RAD54 is one of the key proteins necessary for homologous recombination and DNA repair in many organisms. Without functional RAD54, tumor development is more likely. RAD54 was initially described in the budding yeast Saccharomyces cerevisiae as being a member of the evolutionarily conserved RAD52 epistasis group, which additionally includes RAD51, RAD52, RAD55, and RAD57 factors. This group is believed to be involved in DNA recombination events and repair mechanisms, especially those involving double-stranded DNA breaks during both mitosis and meiosis. Recently a human homologue of the yeast RAD54 was discovered and termed hRAD54.

== Human gene ==
Human RAD54, or hRAD54, is linked to chromosome 1p32. It encodes a protein, composed of 747 amino acids, that is 52% identical to its yeast counterpart. These two proteins also share many functional similarities. The RAD54 encoded product is a member of the Swi2/Snf2 protein family, a member of the Swi2/Snf2 subfamily of ATPases. These protein products have homology in seven conserved helicase motifs. Purified hRAD54 has been shown to specifically exhibit DNA-dependent ATPase and supercoiling activities. hRAD54 transcripts are expressed primarily in the testis and thymus, with lower levels being found also in the small intestines, colon, breast, and prostate. Mutants of hRAD54 are extremely sensitive to x-rays, as well as methyl methanesulfonate (MMS). These mutants are most likely defective in both the spontaneous and induced mitotic recombination processes.

== Function ==
The interaction between RAD54 and RAD51, another member of the RAD52 epistasis group, in humans is mediated by the N-terminal domain of the hRAD54 protein. This N-terminal end interacts with both the free and bound ends of the RAD51 protein. RAD54 moves along the length of the DNA, producing positive supercoils ahead of the replication protein movement and negative supercoils trailing the complex. The interaction with RAD51 enhances the ability of RAD54 to perform this supercoiling and strained opening activity. These proteins also work together to form DNA joints, with RAD54 specifically extending the joints and stabilizing the D-loops formed. An alternative function of RAD54 may be to remove RAD51 proteins after joints formation and recombination initiation has occurred.

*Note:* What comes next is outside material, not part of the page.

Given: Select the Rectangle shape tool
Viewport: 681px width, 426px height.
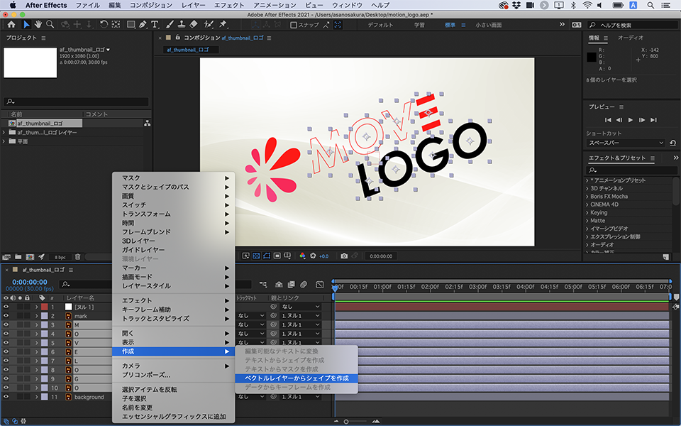Looking at the screenshot, I should 131,25.
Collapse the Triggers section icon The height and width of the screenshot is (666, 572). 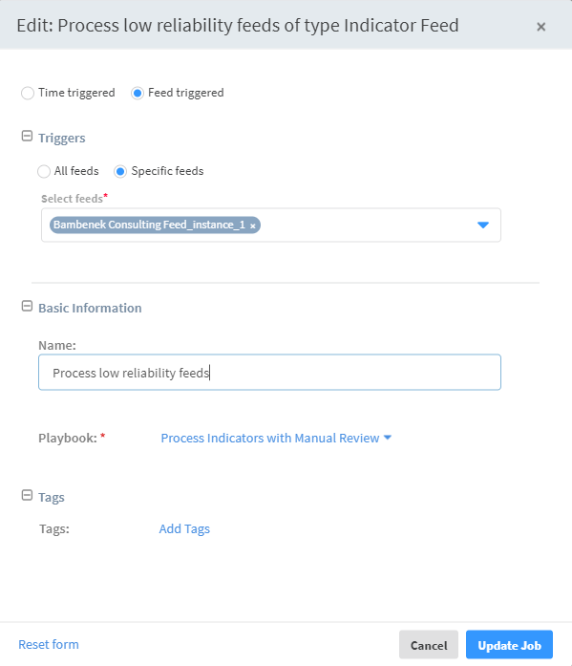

== Inactivation and cancer susceptibility ==
Defects in RAD51 are known to be associated with tumor development. Normally, RAD51 interacts with both BRCA1 and BRCA2 protein products to cause tumor suppression. This leads to the assumption that other members of the RAD52 epistasis group, including RAD54, are also important in tumor development and suppression because of their homologous relationship. RAD54's involvement as a necessary recombinational protein is supported in the finding that there are mutations of RAD54 in a small percentage of studied breast and colon carcinomas, as well as several lymphomas.

==Meiosis==

The frequency of spontaneous chromosome breaks during meiosis was measured in the spermatocytes of both wild type mice and Rad54/Rad54B knockout mice. In the Rad54/Rad54B knockout mice, the spontaneous chromosome aberration frequency detected at metaphase 1 of meiosis was more than 10-fold higher than in the wild-type mice. This finding, and additional experimental findings, indicated that the RAD54/RAD54B proteins have a role in maintaining a stable karyotype during male meiosis.